I've been around software for a while, so even though the amazing people at LibreOffice didn't bother to label these downloads in any meaningful way, I think if I read their crazy filenames I might decipher what I need to know here here. The first one says LibO 3.5.0 Win x86 install multi.msi. "LibO". OK, that's problem some project shorthand for LibreOffice. "3.5.0". That sounds like the version I remember reading about in the article that kicked this whole thing off. "Win". I'm on Windows, that's probably a good sign. "x86". I guess so. "install" hey, now we're getting somewhere. "multi.msi". Hrm. What does multi mean. Is this one part of several? Could that be what the second link is about? Or is that because it's going to install multiple programs? OpenOffice was certainly a group of separate programs. And then the "msi" bit. I know that's for corporate deployments or something so I hope I don't need some kind of enterprise software manager to make it go. I'm gonna just go ahead and assume that's like an .exe and it'll just work.
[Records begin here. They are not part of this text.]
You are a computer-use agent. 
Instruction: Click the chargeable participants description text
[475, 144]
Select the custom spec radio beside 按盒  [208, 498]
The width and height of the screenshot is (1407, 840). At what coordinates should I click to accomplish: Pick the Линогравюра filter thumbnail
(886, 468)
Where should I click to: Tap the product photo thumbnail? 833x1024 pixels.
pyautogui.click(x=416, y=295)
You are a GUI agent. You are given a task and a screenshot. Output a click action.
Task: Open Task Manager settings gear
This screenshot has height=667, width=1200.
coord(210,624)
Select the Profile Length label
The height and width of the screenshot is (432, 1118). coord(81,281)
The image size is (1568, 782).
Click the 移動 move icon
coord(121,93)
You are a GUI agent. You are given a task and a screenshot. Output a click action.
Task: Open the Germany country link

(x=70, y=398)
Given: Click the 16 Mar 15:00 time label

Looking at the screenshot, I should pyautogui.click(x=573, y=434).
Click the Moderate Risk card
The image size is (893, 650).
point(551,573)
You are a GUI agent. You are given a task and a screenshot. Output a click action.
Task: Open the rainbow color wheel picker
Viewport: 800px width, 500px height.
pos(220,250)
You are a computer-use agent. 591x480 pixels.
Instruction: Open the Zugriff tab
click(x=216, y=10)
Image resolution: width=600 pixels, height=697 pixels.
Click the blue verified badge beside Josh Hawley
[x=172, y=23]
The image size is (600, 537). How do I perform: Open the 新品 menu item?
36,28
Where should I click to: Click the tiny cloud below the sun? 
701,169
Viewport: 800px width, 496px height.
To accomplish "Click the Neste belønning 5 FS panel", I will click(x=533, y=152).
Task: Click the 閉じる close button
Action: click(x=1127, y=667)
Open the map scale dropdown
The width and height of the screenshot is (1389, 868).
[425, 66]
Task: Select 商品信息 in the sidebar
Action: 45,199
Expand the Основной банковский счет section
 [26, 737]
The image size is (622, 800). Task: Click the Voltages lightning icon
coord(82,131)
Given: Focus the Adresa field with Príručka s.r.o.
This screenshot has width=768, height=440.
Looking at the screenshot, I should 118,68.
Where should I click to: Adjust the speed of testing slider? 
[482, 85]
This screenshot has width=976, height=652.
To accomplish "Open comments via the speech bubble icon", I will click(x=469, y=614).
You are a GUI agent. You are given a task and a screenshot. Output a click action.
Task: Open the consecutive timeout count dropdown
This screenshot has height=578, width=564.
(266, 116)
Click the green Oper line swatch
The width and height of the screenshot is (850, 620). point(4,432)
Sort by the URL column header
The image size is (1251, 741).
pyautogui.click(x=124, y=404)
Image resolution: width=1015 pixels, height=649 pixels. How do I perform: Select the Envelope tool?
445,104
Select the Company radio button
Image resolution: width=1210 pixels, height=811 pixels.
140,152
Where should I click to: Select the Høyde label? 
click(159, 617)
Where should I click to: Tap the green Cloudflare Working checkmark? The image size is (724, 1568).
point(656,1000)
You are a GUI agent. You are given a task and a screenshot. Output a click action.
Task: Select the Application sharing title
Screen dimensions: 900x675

But what's this other file. "LibO 3.5.0 Win x86 helppack en-US.msi". Do I need "helppack"? Is that just help documentation? Is it a "helper" pack with additional features? Why is it a separate download instead of an option in the primary download. Well, I'll go ahead and download it and if I need it later I'll have it on disk ready to install.

So, downloading .... downloading .... Is 200MB really necessary? I suppose there's a lot in there. I really only want the Word and Excel equivalents. Maybe they could have offered a small download that let me pick components and then only fetch the ones I need? OK. Download complete. Let's see what the installer looks like. (Nice, it tells me in at least three places that what I'm seeing is the Installation Wizard -- just in case that wasn't obvious.)

Interesting. So I'm installing something called "The Document Foundation"? What is "The Document Foundation"? Oh, I see. A quick look back at the website makes things clear. The company name is "LibreOffice" and the product name is "The Document Foundation".

OK. "Next". "Next". "Next" and I'm installing! But now I realize that I am indeed installing LibreOffice 3.5, not The Document Foundation. I know this because the installer panel is helpfully telling me in at least 4 different places.

Installed! I finished the installer.... Hmmm .... Nothing's happening. Did it fail? Do I have to launch it? I'll try that. I'll just go to the Start Menu...

Uhh. What's "Base"? Is that the shared shell thing that Office has where you can pick which kind of document you want to create? Or is that some kind of shared library? What I'm really looking for are the Word or Excel equivalents. Lemme check "All Programs" in the Start menu and see what's there. Ahh, there's the program group. Great.

There's that "Base" again. Ahh. Yes. The last two look promising. Writer is probably the Word equivalent. What's the generic "LibreOffice" item at the end there. Could that be the... Nevermind. I'll play it safe and start up Writer.

ARGH!!!!

No. I won't. Eff you, LibreOffice. Seriously. After all this, you're going to tell me I need to locate and install (on my own) some other piece of Java software because you couldn't bother make it a part of your already awful download and install process. Are you kidding me?

Maybe I'll wait a few years more and try again. Probably not.